[Items stored from a collection]

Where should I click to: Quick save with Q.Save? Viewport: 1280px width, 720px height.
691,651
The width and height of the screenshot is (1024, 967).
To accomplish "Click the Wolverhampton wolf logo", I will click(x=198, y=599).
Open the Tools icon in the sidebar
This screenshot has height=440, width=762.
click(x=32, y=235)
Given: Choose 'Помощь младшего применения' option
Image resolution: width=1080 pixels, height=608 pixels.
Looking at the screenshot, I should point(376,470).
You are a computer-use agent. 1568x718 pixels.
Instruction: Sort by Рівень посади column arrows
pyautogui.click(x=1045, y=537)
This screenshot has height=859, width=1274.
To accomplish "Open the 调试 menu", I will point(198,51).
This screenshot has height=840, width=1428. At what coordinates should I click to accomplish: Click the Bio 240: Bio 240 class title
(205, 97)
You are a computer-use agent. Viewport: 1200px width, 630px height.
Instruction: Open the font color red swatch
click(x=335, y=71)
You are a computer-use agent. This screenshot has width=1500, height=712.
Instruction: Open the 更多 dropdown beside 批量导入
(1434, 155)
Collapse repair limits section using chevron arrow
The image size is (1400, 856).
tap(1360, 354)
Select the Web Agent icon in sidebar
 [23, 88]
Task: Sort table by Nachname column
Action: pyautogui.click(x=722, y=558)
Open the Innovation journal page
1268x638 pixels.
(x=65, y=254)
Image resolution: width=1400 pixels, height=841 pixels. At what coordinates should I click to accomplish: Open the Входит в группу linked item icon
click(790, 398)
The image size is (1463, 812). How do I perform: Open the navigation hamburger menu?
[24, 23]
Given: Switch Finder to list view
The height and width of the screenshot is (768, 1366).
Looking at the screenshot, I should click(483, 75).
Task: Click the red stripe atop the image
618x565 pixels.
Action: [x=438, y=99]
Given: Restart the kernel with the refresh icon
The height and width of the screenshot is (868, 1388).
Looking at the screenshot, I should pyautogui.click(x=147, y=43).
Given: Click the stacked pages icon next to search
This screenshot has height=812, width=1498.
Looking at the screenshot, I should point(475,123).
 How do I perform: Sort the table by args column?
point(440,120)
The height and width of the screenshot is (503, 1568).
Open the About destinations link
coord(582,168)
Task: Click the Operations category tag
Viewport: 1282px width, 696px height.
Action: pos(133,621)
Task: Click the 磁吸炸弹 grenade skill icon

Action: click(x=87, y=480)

- What to produce -
Could you retype all of the records above word for word?

- In response -
Where should I click to: Quick save with Q.Save? Viewport: 1280px width, 720px height.
691,651
The width and height of the screenshot is (1024, 967).
To accomplish "Click the Wolverhampton wolf logo", I will click(x=198, y=599).
Open the Tools icon in the sidebar
This screenshot has height=440, width=762.
click(x=32, y=235)
Given: Choose 'Помощь младшего применения' option
Image resolution: width=1080 pixels, height=608 pixels.
Looking at the screenshot, I should point(376,470).
You are a computer-use agent. 1568x718 pixels.
Instruction: Sort by Рівень посади column arrows
pyautogui.click(x=1045, y=537)
This screenshot has height=859, width=1274.
To accomplish "Open the 调试 menu", I will point(198,51).
This screenshot has height=840, width=1428. At what coordinates should I click to accomplish: Click the Bio 240: Bio 240 class title
(205, 97)
You are a computer-use agent. Viewport: 1200px width, 630px height.
Instruction: Open the font color red swatch
click(x=335, y=71)
You are a computer-use agent. This screenshot has width=1500, height=712.
Instruction: Open the 更多 dropdown beside 批量导入
(1434, 155)
Collapse repair limits section using chevron arrow
The image size is (1400, 856).
tap(1360, 354)
Select the Web Agent icon in sidebar
 [23, 88]
Task: Sort table by Nachname column
Action: pyautogui.click(x=722, y=558)
Open the Innovation journal page
1268x638 pixels.
(x=65, y=254)
Image resolution: width=1400 pixels, height=841 pixels. At what coordinates should I click to accomplish: Open the Входит в группу linked item icon
click(790, 398)
The image size is (1463, 812). How do I perform: Open the navigation hamburger menu?
[24, 23]
Given: Switch Finder to list view
The height and width of the screenshot is (768, 1366).
Looking at the screenshot, I should click(483, 75).
Task: Click the red stripe atop the image
618x565 pixels.
Action: [x=438, y=99]
Given: Restart the kernel with the refresh icon
The height and width of the screenshot is (868, 1388).
Looking at the screenshot, I should pyautogui.click(x=147, y=43).
Given: Click the stacked pages icon next to search
This screenshot has height=812, width=1498.
Looking at the screenshot, I should point(475,123).
 How do I perform: Sort the table by args column?
point(440,120)
The height and width of the screenshot is (503, 1568).
Open the About destinations link
coord(582,168)
Task: Click the Operations category tag
Viewport: 1282px width, 696px height.
Action: pos(133,621)
Task: Click the 磁吸炸弹 grenade skill icon

Action: click(x=87, y=480)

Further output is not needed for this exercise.